→ Goal of the exercise
Reproduce the lines of the material exactly, excluding every image.

→ Given entries
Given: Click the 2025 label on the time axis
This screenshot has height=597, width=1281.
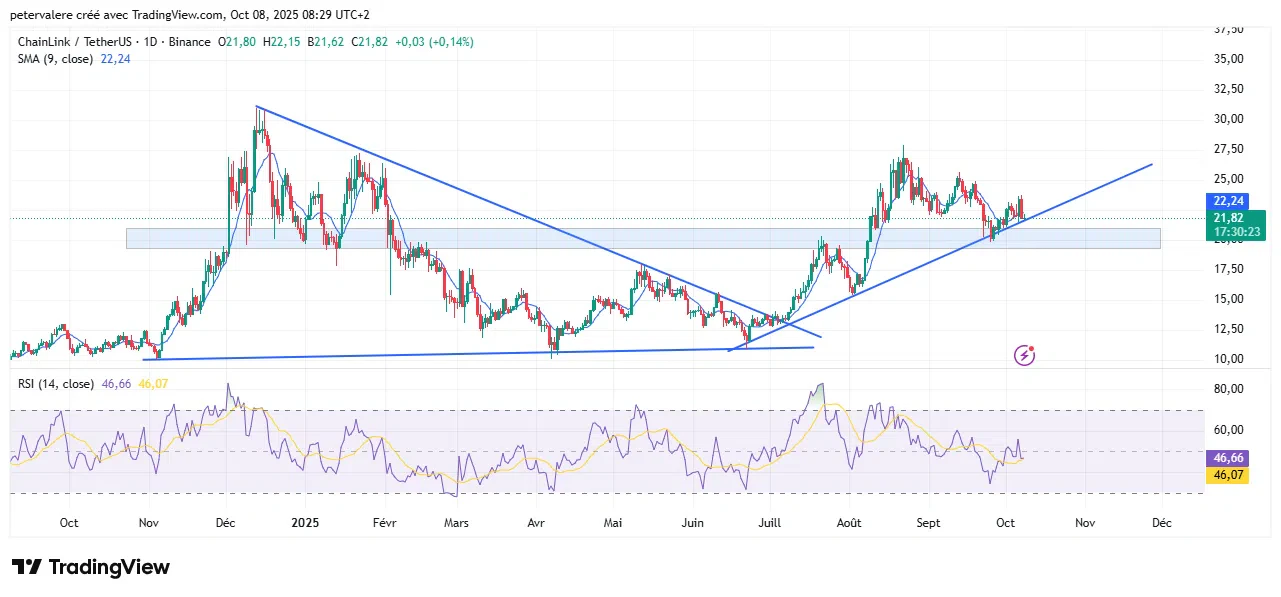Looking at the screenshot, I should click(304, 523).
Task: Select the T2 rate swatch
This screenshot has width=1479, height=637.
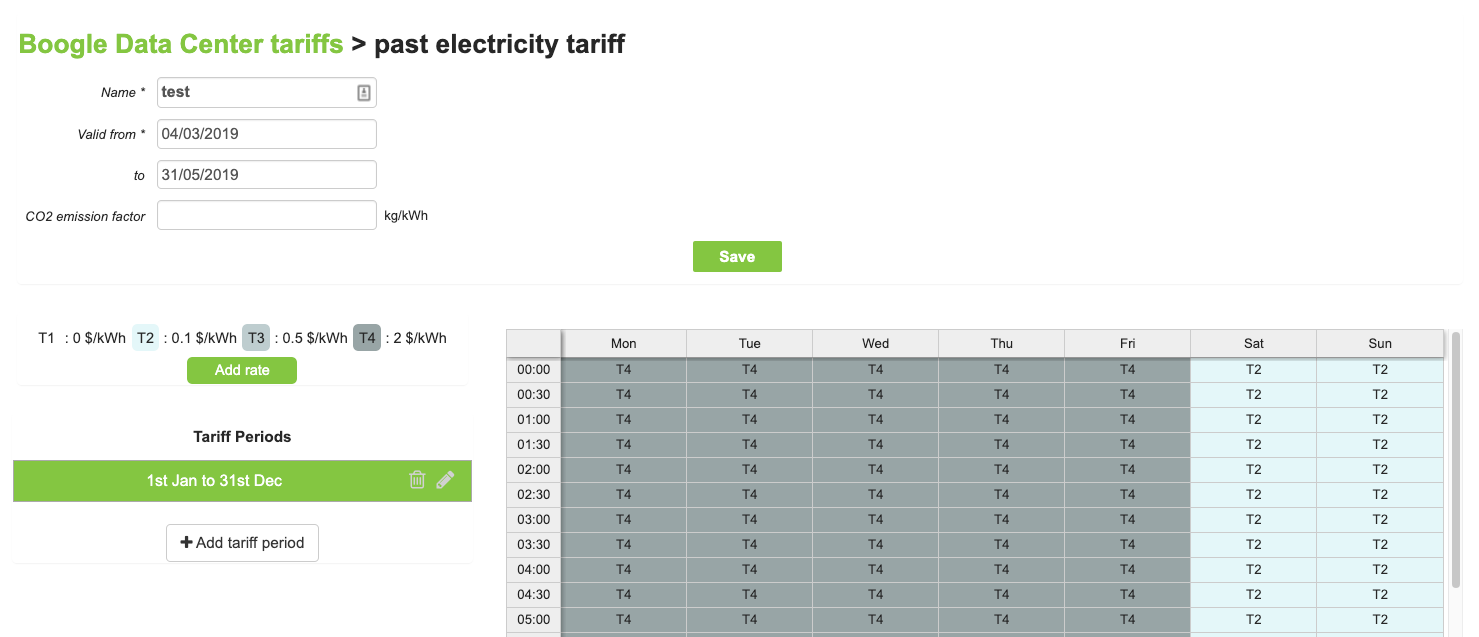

→ Solution
Given: Click the 2025 label on the time axis
This screenshot has height=597, width=1281.
Looking at the screenshot, I should click(304, 523).
Task: Select the T2 rate swatch
This screenshot has width=1479, height=637.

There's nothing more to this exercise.